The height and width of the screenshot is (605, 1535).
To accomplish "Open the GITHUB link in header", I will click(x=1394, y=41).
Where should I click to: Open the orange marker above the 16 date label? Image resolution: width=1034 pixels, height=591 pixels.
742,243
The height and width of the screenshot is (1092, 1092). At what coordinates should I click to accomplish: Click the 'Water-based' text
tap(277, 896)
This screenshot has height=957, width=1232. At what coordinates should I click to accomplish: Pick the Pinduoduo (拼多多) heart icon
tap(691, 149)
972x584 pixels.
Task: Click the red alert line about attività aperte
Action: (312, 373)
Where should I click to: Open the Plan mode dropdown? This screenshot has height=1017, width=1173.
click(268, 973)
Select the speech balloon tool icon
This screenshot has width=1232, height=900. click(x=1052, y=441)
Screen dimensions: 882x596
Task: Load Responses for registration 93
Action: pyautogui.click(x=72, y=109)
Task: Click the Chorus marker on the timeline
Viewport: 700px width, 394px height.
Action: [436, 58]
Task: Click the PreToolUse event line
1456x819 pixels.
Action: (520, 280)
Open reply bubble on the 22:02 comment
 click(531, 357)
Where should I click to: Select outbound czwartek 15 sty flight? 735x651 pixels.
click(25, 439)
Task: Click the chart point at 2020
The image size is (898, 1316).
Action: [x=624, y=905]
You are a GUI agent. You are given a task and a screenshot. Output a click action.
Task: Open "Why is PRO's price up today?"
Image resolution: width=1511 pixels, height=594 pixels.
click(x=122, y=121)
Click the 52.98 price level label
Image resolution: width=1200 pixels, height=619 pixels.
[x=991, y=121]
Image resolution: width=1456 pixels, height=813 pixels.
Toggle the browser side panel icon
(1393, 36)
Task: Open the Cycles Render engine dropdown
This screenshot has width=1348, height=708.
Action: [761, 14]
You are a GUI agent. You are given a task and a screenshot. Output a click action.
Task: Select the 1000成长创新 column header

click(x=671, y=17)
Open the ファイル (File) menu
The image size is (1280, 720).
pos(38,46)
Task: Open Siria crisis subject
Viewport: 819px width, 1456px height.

^^^^^^^^

Copy each record from above exactly, and include every line.

▶ **RESPONSE TO THIS EXERCISE**:
The height and width of the screenshot is (605, 1535).
To accomplish "Open the GITHUB link in header", I will click(x=1394, y=41).
Where should I click to: Open the orange marker above the 16 date label? Image resolution: width=1034 pixels, height=591 pixels.
742,243
The height and width of the screenshot is (1092, 1092). At what coordinates should I click to accomplish: Click the 'Water-based' text
tap(277, 896)
This screenshot has height=957, width=1232. At what coordinates should I click to accomplish: Pick the Pinduoduo (拼多多) heart icon
tap(691, 149)
972x584 pixels.
Task: Click the red alert line about attività aperte
Action: (312, 373)
Where should I click to: Open the Plan mode dropdown? This screenshot has height=1017, width=1173.
click(268, 973)
Select the speech balloon tool icon
This screenshot has width=1232, height=900. click(x=1052, y=441)
Screen dimensions: 882x596
Task: Load Responses for registration 93
Action: pyautogui.click(x=72, y=109)
Task: Click the Chorus marker on the timeline
Viewport: 700px width, 394px height.
Action: [436, 58]
Task: Click the PreToolUse event line
1456x819 pixels.
Action: (520, 280)
Open reply bubble on the 22:02 comment
 click(531, 357)
Where should I click to: Select outbound czwartek 15 sty flight? 735x651 pixels.
click(25, 439)
Task: Click the chart point at 2020
The image size is (898, 1316).
Action: [x=624, y=905]
You are a GUI agent. You are given a task and a screenshot. Output a click action.
Task: Open "Why is PRO's price up today?"
Image resolution: width=1511 pixels, height=594 pixels.
click(x=122, y=121)
Click the 52.98 price level label
Image resolution: width=1200 pixels, height=619 pixels.
[x=991, y=121]
Image resolution: width=1456 pixels, height=813 pixels.
Toggle the browser side panel icon
(1393, 36)
Task: Open the Cycles Render engine dropdown
This screenshot has width=1348, height=708.
Action: [761, 14]
You are a GUI agent. You are given a task and a screenshot. Output a click action.
Task: Select the 1000成长创新 column header

click(x=671, y=17)
Open the ファイル (File) menu
The image size is (1280, 720).
pos(38,46)
Task: Open Siria crisis subject
Viewport: 819px width, 1456px height.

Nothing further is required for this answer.